Every line from the one with "The image size is (539, 500)." through the final line of the data below goes in the answer, copied exactly. Pictures do not.

[[ Provided material open ]]

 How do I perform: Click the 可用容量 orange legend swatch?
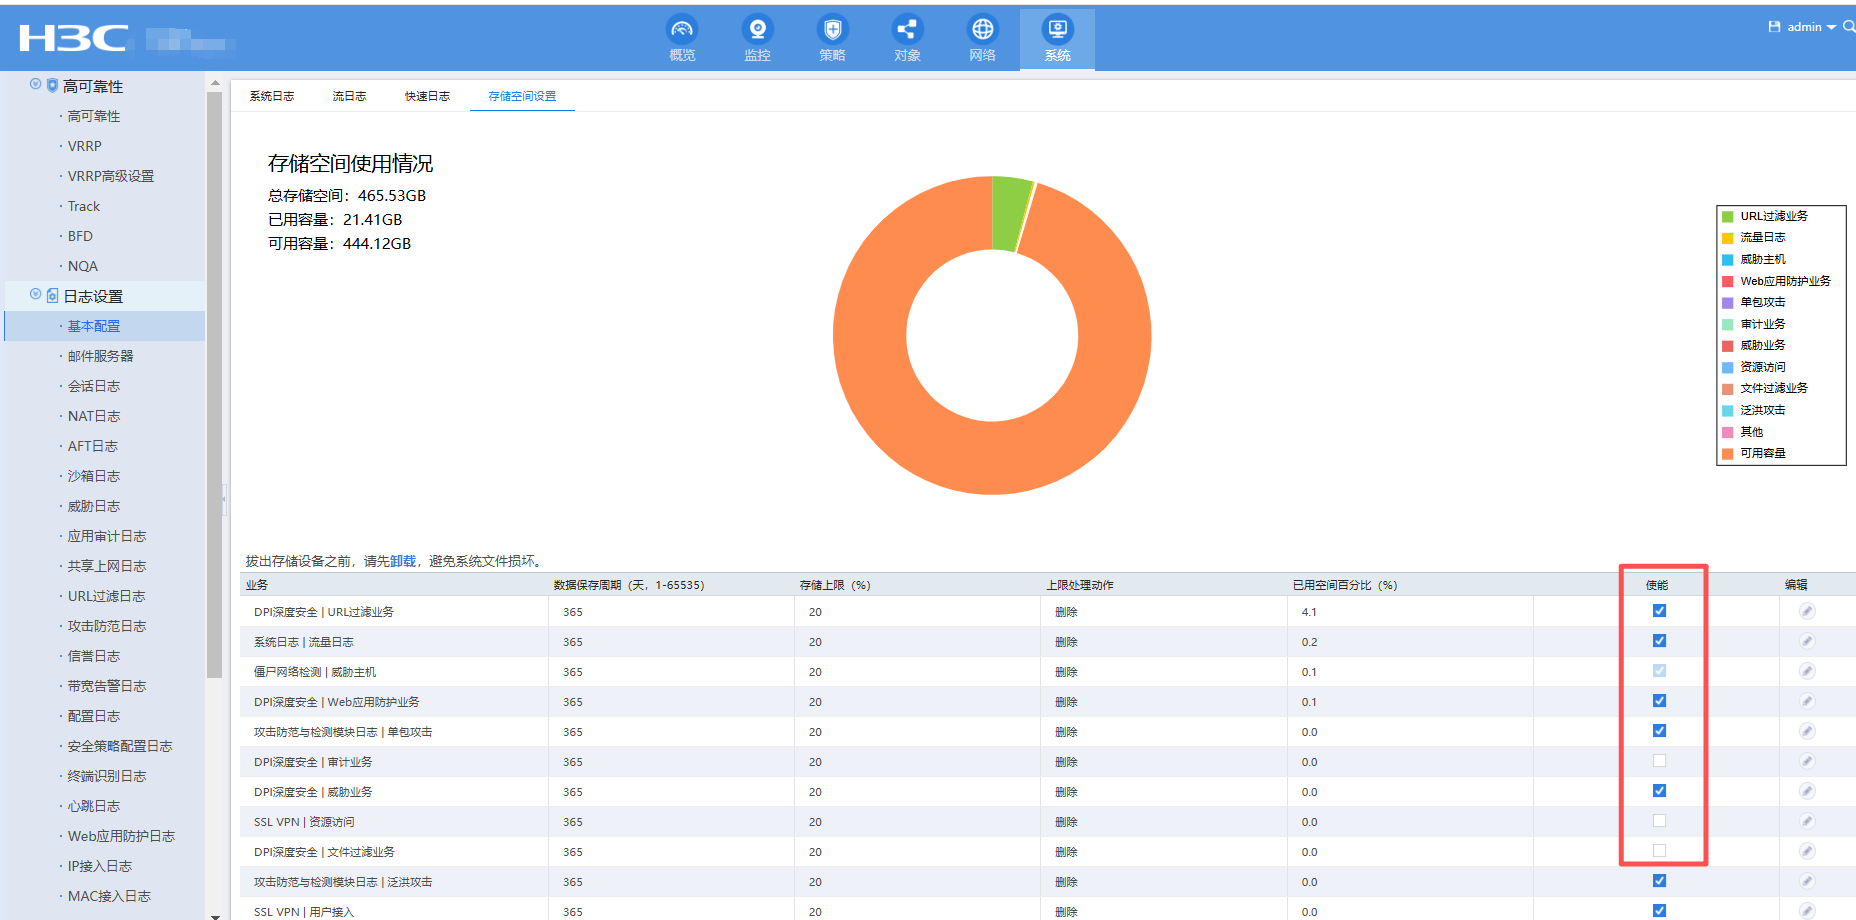[1727, 454]
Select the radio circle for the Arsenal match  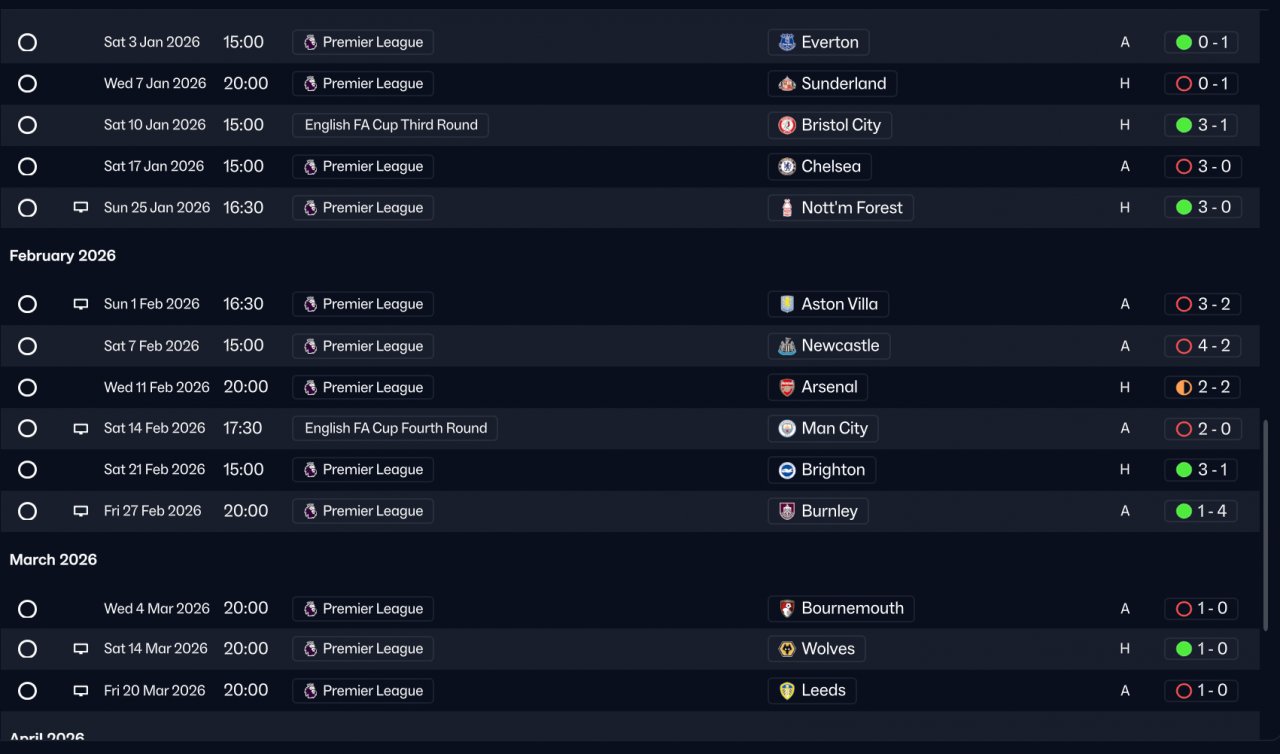(x=28, y=388)
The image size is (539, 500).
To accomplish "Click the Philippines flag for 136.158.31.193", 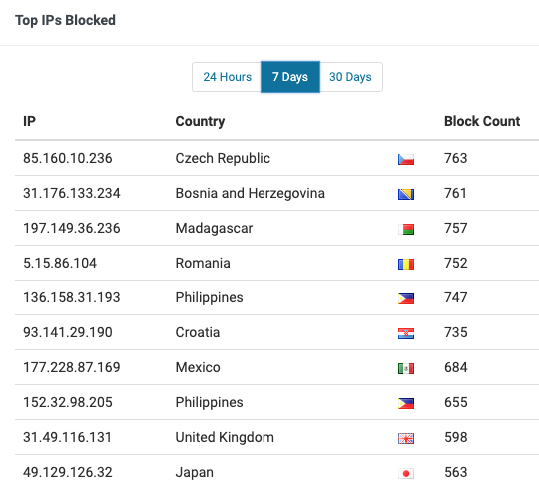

[[ Provided material closed ]]

**Exercise solution:**
The image size is (539, 500).
To accomplish "Click the Philippines flag for 136.158.31.193", 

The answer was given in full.